"Roots" → 5 generated pieces curated by Fellowship team member @_nataliesosa ☝️ The ISG collection is now live, and it includes a piece that functions as a live artwork generator: “Roots.” I spent some time exploring and curating the outputs that stood out to me. Today, I’m sharing five more of my favorites, connecting them to real landscapes. 1- For me, this piece strongly evokes a waterfall. It translates the logic of a natural landscape: the edge of a cliff, the fall of water, and the spreading mist, into a language of lines and generative marks. And I love it.
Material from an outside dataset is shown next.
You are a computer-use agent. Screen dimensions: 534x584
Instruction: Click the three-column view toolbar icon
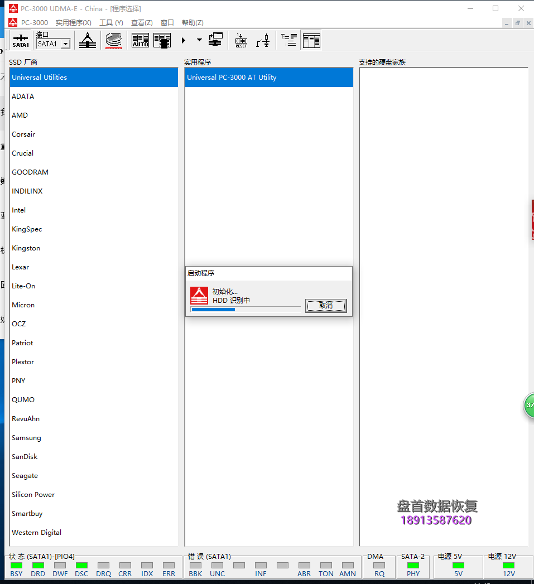point(311,40)
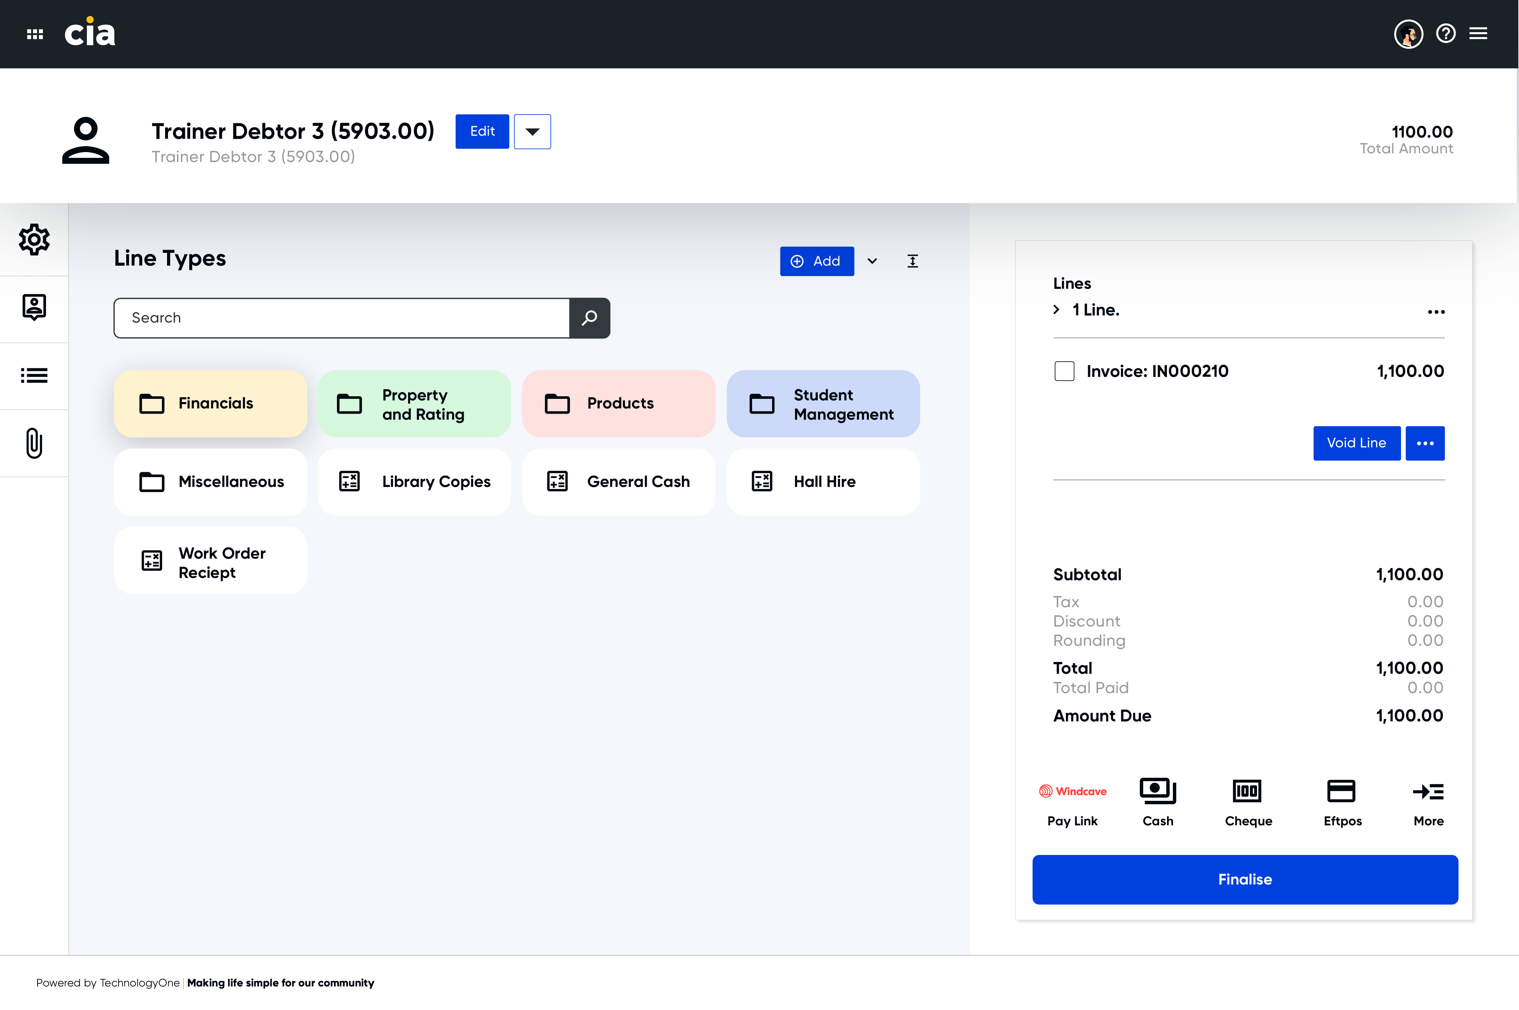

2- This one reminds me of a tree called Angel Oak in South Carolina. Both share a branching structure, no? In the tree, this structure is physical. In the artwork, it is translated into lines and patterns generated through a system.
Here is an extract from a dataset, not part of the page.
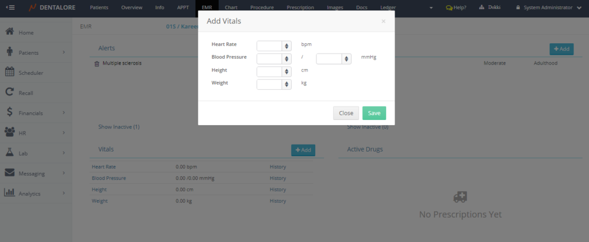The height and width of the screenshot is (242, 589).
Task: Click the Home icon in sidebar
Action: click(x=10, y=32)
3- This one definitely reminds me of The Wave, Arizona, USA. I’ve never visited it, I’ve only seen it a million times because it’s such a famous landscape, one of those Apple-wallpaper kinds of places. Both images share a strong sense of rhythm and direction. The forms move horizontally and curve around a central point.
4- In this artwork, repeated marks accumulate in the center, producing forms that resemble deposits or some kind of erosion. This is in Hierve el Agua- Oaxaca, Mexico.
5- This one feels very similar too, doesn’t it? Both images share the same visual logic: many small paths forming a larger network. In the photograph, this network is created by water moving through the land. In the artwork, it appears through repeated marks.